In this paper, a novel dual-beam coupled nanosecond laser was used to polish S136D mold steel. The effects of scanning speed, total fluence, spot overlap ratio, and SPSN on surface quality were analyzed. The polished surface roughness Ra without ultrasonic cleaning is too large due to slag, splash, and dust produced by laser polishing. When scanning speed is 1250 mm/min, surface roughness Ra with ultrasonic cleaning is reduced from the original surface 1.92 μm to 0.72 μm, and the surface roughness Ra is reduced by 62.50%. When the Ftot is 35.38 J/cm2, the minimum value of surface roughness Ra is 0.72 μm.

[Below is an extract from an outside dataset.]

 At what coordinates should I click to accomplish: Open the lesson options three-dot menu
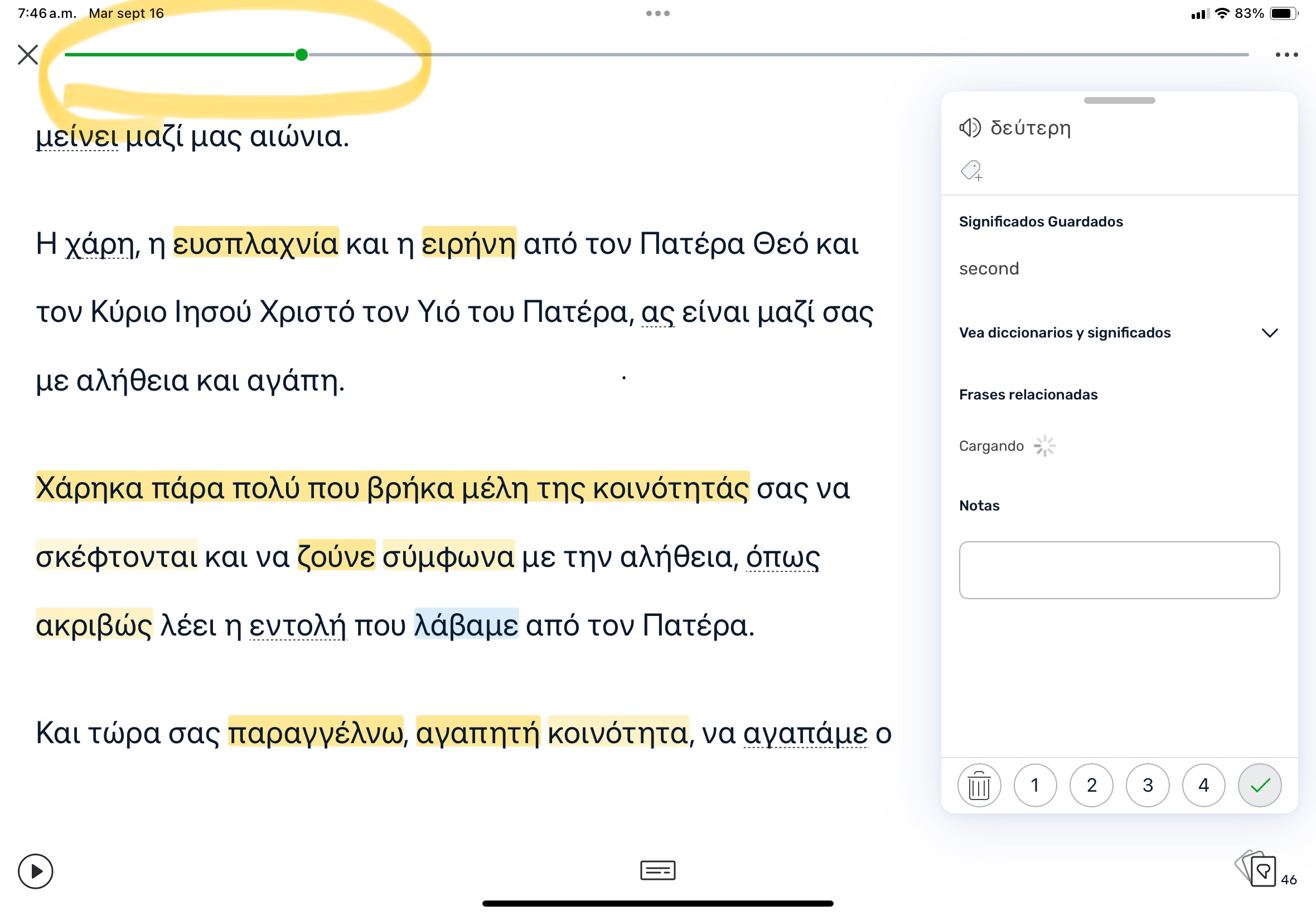click(x=1286, y=55)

If the total fluence is higher or lower, it is not conducive to reducing the surface roughness, the total fluence is higher, and there is a polished surface with SOM phenomenon. The polished surface with spot overlap ratio of 98.55% has a smooth morphology, and a minimum value of surface roughness Ra of 0.41 μm. When the specimen is inclined at a certain angle, the high-magnification camera captures color on the polished surface. It is found that the microscopic texture of molten material flow trace and polishing scanning track is obvious. Polished surface is mainly distributed with Fe, Cr, C, and O elements. The surface material processing speed per unit time is low, and the polishing surface quality is improved less. The maximum surface roughness Ra is 1.98 μm. The minimum Ra of polished surface with smoother morphology is 0.41 μm, and surface profile height is basically the same. The research results show that the new dual-beam coupled nanosecond laser polishing technology can improve surface quality of materials. This research work provides process guidance for laser polishing effect analysis and mechanism innovation.